#### INSTRUCTIONS TO FOLLOW
Rewrite the stretch of the carbon capture passage below from "Last Thursday a" through "prices for consumers.", swapping "Project Pioneer" for "Project Horizon".

#### GIVEN PASSAGE

|The Keephills 3 plant. |
Photo by Bruce Edwards for the Edmonton Journal.
Last Thursday a $1.4 billion carbon capture program by TransAlta, Capital Power and Enbridge was cancelled on the grounds of it being uneconomic. "Project Pioneer" was supposed to capture carbon from a new coal plant, Keephills 3, west of Edmonton at a rate of a million tons per year for ten years. The project had received $800 million in provincial and federal government subsidies, most of which will now presumably be paid back.
The Pembina institute says this demonstrates that there is no incentive for companies to do this without a price on carbon. Jim Carter, former president of Syncrude and chair of the Alberta Carbon Capture and Storage Development Council, says it's hard for governments to implement a cost on carbon because it makes businesses less competitive and increases prices for consumers.

[Records drawn from a dataset]

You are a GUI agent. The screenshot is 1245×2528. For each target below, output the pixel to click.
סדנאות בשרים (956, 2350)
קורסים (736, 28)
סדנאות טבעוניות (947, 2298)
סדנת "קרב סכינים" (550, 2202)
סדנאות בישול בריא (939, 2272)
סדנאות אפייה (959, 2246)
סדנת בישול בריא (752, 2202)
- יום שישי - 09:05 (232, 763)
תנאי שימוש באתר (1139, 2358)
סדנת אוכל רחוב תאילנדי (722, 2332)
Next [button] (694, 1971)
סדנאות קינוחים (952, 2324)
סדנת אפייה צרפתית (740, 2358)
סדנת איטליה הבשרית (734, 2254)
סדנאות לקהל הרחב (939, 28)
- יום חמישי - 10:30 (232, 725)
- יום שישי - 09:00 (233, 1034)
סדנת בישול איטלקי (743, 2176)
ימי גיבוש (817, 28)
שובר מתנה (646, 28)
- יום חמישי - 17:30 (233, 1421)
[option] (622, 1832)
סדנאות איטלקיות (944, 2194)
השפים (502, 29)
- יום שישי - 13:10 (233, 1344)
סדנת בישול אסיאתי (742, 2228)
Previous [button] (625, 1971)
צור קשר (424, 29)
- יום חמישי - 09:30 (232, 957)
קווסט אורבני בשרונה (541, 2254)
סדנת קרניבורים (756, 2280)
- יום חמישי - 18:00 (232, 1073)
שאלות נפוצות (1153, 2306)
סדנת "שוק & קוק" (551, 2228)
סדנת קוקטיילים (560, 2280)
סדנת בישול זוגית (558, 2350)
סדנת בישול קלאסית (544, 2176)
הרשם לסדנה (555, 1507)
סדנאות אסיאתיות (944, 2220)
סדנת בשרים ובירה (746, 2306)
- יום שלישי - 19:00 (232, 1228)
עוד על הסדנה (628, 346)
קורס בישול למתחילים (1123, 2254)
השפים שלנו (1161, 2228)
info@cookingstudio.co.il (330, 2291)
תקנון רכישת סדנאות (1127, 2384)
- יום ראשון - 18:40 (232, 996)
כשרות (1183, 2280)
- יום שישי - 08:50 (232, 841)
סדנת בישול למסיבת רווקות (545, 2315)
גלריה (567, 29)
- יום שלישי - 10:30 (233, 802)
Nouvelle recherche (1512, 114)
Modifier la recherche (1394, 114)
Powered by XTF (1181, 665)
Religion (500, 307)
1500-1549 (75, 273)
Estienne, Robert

#### WRITTEN RESPONSE
Last Thursday a $1.4 billion carbon capture program by TransAlta, Capital Power and Enbridge was cancelled on the grounds of it being uneconomic. "Project Horizon" was supposed to capture carbon from a new coal plant, Keephills 3, west of Edmonton at a rate of a million tons per year for ten years. The project had received $800 million in provincial and federal government subsidies, most of which will now presumably be paid back.
The Pembina institute says this demonstrates that there is no incentive for companies to do this without a price on carbon. Jim Carter, former president of Syncrude and chair of the Alberta Carbon Capture and Storage Development Council, says it's hard for governments to implement a cost on carbon because it makes businesses less competitive and increases prices for consumers.